Modulation de l'immunité
Les chercheurs ont aussi analysé les cellules épithéliales de l’intestin grêle (iléon) des souris colonisées et ont découvert des expressions géniques différentes chez les souris colonisées par la flore des bébés non allergiques. Leurs résultats suggèrent que ces bactéries clostridiales dans l’iléon, là où les aliments sont absorbés, modulent l’immunité de l’hôte et jouent un rôle dans la protection contre la réaction anaphylactique aux aliments.
En 2014, une étude de l’équipe du Dr Nagler avait déjà montré que des bactéries clostridiales dans le microbiote intestinal protégeaient les souris contre l’allergie aux cacahuètes, notamment en renforçant la barrière intestinale du colon. La fermentation des fibres alimentaires par les bactéries commensales de l’ordre des Clostridiales est la source principale de production du butyrate, un acide gras à chaîne courte exerçant de nombreux effets bénéfiques.
Le prochain objectif de l’équipe est de mieux définir comment ces bactéries protectrices contre les allergies bloquent les réponses immunitaires allergiques, tant au niveau cellulaire que moléculaire.
« Cette étude est intéressante car elle montre que nous pouvons utiliser des métabolites produits par le microbiote sain pour développer des médicaments protégeant contre l’allergie alimentaire », note le Dr Nagler.

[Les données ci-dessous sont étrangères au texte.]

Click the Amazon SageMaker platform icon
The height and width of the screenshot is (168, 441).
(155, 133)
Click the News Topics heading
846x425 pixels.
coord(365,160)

« Nous sommes encore à la phase de recherche et de découverte et nous cherchons à établir l’efficacité thérapeutique de notre médicament dans des modèles animaux », confie-t-elle. « Nous espérons débuter les essais d’innocuité dans quelques années. Les essais cliniques dépendront du succès de ces deux phases. Nous sommes très optimistes. »
T. Feehley et al, Nature Medicine, 10.1038/s41591-018-0324-z, 2019.